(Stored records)
_ _ _

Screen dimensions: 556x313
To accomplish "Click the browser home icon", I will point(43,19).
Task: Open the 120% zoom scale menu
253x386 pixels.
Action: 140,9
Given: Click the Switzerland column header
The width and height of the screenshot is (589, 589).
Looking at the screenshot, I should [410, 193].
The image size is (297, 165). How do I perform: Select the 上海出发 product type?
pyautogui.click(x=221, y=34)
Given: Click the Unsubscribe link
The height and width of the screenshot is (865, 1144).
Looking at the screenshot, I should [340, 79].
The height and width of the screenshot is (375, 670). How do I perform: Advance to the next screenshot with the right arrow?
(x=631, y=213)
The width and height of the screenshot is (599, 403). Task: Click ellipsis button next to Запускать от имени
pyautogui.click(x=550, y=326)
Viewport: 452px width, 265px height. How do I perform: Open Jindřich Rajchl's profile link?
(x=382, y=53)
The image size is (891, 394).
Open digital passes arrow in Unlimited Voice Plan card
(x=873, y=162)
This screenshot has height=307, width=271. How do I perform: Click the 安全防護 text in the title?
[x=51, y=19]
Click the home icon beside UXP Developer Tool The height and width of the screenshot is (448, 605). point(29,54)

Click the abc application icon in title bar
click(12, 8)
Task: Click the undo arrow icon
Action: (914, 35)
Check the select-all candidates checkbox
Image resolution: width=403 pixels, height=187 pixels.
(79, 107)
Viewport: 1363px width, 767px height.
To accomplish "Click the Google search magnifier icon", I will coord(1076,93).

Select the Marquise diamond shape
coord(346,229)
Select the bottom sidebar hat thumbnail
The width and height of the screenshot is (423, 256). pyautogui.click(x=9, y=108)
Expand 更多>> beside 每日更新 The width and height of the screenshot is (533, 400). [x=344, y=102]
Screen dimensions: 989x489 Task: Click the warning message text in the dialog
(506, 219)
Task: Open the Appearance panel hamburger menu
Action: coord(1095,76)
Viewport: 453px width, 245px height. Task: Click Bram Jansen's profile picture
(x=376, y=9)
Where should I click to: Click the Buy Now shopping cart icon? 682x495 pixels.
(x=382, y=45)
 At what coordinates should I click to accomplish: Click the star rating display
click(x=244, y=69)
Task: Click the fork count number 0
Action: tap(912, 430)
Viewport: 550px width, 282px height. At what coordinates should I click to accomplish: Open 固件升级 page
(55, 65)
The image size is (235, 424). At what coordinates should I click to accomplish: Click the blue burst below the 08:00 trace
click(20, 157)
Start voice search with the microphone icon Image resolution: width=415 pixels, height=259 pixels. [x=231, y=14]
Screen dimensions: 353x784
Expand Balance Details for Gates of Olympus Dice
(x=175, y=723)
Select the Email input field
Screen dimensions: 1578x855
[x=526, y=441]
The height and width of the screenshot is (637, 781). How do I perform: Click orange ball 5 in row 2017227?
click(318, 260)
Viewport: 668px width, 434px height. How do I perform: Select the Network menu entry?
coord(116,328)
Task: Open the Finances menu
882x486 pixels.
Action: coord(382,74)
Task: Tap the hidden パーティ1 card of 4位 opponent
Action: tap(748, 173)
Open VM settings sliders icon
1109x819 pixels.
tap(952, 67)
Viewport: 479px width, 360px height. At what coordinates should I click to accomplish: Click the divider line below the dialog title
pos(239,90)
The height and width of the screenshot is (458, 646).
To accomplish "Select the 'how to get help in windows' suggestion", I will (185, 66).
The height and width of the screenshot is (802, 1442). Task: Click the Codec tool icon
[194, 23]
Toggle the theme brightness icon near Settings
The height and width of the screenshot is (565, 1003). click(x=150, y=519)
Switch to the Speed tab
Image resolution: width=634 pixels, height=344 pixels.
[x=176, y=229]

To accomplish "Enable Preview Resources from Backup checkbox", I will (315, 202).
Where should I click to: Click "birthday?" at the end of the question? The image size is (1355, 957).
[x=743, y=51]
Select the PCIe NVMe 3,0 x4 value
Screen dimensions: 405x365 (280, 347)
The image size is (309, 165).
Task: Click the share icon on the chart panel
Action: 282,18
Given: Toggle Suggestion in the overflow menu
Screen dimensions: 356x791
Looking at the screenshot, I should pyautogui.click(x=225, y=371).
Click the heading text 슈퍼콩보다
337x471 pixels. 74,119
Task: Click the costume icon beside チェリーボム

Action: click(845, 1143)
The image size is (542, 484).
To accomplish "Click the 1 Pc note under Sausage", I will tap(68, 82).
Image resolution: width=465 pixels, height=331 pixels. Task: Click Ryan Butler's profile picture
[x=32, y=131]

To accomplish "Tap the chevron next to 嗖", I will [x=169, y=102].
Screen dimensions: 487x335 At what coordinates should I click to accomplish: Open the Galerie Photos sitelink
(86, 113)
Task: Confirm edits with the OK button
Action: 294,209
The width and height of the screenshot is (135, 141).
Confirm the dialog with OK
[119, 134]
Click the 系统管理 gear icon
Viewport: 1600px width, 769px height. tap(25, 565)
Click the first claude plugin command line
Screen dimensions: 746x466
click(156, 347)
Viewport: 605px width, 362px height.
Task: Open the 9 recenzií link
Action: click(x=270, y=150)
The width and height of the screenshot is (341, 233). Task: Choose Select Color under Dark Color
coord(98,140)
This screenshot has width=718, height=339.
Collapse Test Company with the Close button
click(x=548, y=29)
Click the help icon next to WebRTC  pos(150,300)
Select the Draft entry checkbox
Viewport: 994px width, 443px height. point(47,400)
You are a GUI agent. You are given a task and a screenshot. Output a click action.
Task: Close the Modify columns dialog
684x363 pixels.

_ _ _

PROMPT: Go through the entries and filter for lines holding the word "will"; copy each match.

EXERCISE RESPONSE:
To accomplish "Click the browser home icon", I will point(43,19).
To accomplish "Click the Google search magnifier icon", I will coord(1076,93).
To accomplish "Select the 'how to get help in windows' suggestion", I will (185, 66).
To accomplish "Enable Preview Resources from Backup checkbox", I will (315, 202).
To accomplish "Click the 1 Pc note under Sausage", I will tap(68, 82).
To accomplish "Tap the chevron next to 嗖", I will [x=169, y=102].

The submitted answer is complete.